While the SEC is in the early stages of reviewing market data, the agency hasn’t found evidence indicating that an erroneous trade or a computer glitch triggered the market rout, one of the people said.
CNBC citied “multiple sources” in reporting May 6 that New York-based Citigroup Inc. may have made a mistake in entering a transaction that contributed to the plunge. Citigroup said it found no evidence it was involved in an erroneous trade, a finding supported by futures market CME Group Inc.
SEC officials have internally circulated at least two memos outlining market mechanisms suspected of triggering or fueling the market decline, a person familiar with the discussions said.
Washington Briefing
One memo, circulated two days ago, outlines a scenario described publicly by stock-exchange officials, people who saw the document said. The theory advanced by the other memo couldn’t be determined.
SEC commissioners were scheduled to be briefed on the incident yesterday by the agency’s trading and markets division in Washington, the people said.
One SEC memo, according to people who saw it, discusses a theory raised yesterday by NYSE Euronext spokesman Ray Pellecchia, who said sudden price moves in multiple stocks reached so-called liquidity replenishment points. That prompted the exchange to slow trading in those shares as it tried to ensure an orderly market. Such incidences allow other exchanges to ignore NYSE price quotes.
Trades sent to electronic networks then fueled the drop, said Larry Leibowitz, chief operating officer of NYSE Euronext. While the first half of the Dow Jones Industrial Average’s 998.5-point plunge probably reflected normal trading, the decline snowballed as orders went to venues lacking liquidity to match them, he said in an interview yesterday.
Uniform Practices
NYSE competitors such as Nasdaq OMX Group Inc. don’t use liquidity replenishment points. The SEC and CFTC in their joint statement raised concerns that the plunge may have been caused by exchanges not adhering to uniform practices.
“We are scrutinizing the extent to which disparate trading conventions and rules across markets may have contributed to the spike in volatility,” the regulators said. Ideas under discussion would make sure all trading platforms follow the same policies when prices fall precipitously.

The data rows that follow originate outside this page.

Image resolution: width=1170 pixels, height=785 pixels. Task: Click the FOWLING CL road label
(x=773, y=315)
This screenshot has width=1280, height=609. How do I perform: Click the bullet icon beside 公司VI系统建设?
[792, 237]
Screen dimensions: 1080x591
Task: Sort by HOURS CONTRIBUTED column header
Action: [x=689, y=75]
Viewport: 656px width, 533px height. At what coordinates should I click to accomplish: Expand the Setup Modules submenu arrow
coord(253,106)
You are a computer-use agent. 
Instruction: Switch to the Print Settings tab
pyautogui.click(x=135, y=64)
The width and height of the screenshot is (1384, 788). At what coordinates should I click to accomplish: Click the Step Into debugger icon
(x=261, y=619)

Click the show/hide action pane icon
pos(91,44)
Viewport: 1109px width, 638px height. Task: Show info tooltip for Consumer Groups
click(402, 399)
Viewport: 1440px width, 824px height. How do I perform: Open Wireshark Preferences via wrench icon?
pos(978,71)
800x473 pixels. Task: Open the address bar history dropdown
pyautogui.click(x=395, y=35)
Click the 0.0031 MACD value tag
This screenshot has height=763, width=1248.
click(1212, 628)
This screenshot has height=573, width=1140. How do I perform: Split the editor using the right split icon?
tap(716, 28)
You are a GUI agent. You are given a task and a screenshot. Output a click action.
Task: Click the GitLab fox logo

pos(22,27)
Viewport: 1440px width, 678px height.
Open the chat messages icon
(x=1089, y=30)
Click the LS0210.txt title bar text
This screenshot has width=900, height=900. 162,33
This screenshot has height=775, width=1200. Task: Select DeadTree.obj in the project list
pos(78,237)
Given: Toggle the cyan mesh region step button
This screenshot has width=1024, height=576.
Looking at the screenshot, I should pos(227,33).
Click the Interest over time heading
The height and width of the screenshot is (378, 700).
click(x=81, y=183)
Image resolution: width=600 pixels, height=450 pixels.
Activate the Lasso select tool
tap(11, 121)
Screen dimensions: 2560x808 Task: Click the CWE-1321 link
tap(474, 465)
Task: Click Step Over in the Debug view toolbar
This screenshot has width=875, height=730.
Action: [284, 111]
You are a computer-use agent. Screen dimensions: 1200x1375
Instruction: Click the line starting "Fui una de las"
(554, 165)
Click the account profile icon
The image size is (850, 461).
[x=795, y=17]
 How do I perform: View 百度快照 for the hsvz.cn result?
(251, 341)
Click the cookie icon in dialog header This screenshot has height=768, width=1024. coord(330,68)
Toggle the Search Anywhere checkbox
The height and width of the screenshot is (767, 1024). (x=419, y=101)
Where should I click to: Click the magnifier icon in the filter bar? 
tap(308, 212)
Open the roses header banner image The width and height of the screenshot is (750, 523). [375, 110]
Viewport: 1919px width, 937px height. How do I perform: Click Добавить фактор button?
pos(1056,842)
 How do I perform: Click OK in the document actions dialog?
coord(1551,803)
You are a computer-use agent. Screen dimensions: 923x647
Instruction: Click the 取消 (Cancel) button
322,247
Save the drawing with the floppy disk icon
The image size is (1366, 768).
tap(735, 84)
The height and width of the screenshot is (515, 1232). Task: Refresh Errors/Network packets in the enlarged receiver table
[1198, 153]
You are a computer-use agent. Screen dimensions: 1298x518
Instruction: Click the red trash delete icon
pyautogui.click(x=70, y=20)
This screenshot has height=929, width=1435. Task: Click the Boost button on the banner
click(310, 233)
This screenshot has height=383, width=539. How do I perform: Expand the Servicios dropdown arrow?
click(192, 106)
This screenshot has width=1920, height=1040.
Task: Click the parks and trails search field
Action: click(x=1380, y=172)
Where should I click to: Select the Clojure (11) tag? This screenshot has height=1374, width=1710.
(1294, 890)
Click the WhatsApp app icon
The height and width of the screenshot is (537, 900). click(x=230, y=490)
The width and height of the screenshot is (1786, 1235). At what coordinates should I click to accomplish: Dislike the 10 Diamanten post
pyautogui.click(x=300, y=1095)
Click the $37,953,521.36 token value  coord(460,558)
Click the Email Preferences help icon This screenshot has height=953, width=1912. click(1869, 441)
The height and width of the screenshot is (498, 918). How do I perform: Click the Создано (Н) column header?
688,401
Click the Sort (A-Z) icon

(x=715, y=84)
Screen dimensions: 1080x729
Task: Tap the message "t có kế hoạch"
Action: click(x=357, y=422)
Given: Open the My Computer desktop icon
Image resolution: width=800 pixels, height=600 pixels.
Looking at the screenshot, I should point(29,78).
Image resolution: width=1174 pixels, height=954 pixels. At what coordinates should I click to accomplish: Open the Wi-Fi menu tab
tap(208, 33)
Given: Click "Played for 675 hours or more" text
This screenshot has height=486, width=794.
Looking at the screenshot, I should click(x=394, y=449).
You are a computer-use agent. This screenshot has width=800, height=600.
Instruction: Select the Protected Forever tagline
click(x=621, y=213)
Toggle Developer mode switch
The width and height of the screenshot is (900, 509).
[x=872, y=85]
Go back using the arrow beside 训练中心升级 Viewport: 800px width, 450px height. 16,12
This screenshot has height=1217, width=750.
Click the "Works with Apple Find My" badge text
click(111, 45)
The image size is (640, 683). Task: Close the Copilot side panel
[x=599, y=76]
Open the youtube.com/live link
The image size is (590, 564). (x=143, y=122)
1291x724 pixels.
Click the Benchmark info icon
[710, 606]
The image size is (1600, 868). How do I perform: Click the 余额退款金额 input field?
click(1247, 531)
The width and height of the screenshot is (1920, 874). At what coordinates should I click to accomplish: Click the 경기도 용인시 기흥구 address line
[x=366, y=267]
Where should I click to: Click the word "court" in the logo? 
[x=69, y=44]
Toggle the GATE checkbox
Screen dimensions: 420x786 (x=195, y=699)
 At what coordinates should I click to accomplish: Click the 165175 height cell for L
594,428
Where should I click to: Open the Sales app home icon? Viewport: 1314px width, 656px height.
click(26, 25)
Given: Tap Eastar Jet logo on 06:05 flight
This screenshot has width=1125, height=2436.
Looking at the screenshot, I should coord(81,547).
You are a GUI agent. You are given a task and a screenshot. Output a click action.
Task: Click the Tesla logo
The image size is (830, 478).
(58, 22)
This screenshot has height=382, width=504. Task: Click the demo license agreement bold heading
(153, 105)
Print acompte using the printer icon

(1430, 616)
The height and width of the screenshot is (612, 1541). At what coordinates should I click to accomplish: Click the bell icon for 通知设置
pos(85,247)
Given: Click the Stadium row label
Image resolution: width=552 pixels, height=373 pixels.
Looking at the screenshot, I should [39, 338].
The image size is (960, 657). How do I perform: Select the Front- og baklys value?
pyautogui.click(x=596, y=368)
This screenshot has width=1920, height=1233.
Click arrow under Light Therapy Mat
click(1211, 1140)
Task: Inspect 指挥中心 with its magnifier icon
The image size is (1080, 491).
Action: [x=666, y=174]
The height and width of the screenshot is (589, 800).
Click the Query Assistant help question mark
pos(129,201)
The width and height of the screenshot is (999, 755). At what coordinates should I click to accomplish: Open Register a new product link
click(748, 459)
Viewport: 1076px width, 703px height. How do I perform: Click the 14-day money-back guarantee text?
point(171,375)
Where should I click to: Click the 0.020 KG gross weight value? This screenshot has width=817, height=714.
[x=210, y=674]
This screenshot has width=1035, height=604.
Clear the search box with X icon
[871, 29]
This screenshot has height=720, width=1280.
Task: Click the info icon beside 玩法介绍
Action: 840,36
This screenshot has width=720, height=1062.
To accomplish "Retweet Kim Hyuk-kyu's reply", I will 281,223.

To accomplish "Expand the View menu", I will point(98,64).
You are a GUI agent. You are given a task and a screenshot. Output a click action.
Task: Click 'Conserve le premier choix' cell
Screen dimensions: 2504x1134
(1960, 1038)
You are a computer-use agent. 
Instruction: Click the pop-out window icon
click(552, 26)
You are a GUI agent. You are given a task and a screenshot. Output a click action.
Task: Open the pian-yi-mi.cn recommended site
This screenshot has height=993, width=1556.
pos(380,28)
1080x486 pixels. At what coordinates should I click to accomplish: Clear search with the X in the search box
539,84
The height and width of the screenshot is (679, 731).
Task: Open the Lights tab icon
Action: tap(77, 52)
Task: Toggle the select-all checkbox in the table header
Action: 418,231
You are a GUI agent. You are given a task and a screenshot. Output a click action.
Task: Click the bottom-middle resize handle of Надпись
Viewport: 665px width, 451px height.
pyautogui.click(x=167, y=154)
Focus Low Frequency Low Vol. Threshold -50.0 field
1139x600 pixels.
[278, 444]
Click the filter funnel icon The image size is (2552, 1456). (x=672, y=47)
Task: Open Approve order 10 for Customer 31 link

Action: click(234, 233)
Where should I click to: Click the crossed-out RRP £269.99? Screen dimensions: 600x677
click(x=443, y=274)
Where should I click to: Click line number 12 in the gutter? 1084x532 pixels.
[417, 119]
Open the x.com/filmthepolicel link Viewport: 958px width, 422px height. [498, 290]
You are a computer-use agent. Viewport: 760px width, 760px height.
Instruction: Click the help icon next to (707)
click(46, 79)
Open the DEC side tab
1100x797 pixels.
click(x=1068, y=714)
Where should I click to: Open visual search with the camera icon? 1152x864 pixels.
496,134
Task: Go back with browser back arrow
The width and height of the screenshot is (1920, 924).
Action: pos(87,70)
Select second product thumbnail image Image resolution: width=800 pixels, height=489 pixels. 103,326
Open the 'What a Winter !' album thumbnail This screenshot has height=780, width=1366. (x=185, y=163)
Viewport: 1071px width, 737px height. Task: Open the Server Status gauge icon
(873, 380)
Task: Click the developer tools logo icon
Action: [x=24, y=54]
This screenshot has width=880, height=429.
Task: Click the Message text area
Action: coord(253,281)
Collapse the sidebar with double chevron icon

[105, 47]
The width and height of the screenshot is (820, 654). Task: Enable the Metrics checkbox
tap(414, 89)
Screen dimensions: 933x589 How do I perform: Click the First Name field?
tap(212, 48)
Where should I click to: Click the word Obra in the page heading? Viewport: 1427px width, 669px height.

A circuit breaker for individual stocks across all markets would avoid the problem of individual markets making their own decisions about trading, said Brett Mock, chairman of the Security Traders Association, a trade group of brokers and asset management companies based in Darien, Connecticut.
The SEC and CFTC said their market oversight units are continuing to review trading data and will make findings public. The SEC’s enforcement division, which investigates violations of securities rules, will also try to determine if market participants exploited the turmoil to profit illegally, two people with direct knowledge of the matter said.
Increased Competition
Increasing competition has eroded NYSE and Nasdaq’s trading volume. Less than 30 percent of transactions in NYSE and Nasdaq listed companies takes place on their networks with orders dispersed to as many as 50 venues. Most rival platforms are fully electronic.
Lawmakers including U.S. Senator Ted Kaufman, a Delaware Democrat, have urged the SEC since last year to increase regulation of markets that rely on computer algorithms to execute thousands of trades in seconds. Kaufman, who has raised concerns about potential manipulation or false trades triggering a crisis, urged the SEC this week to step up its oversight.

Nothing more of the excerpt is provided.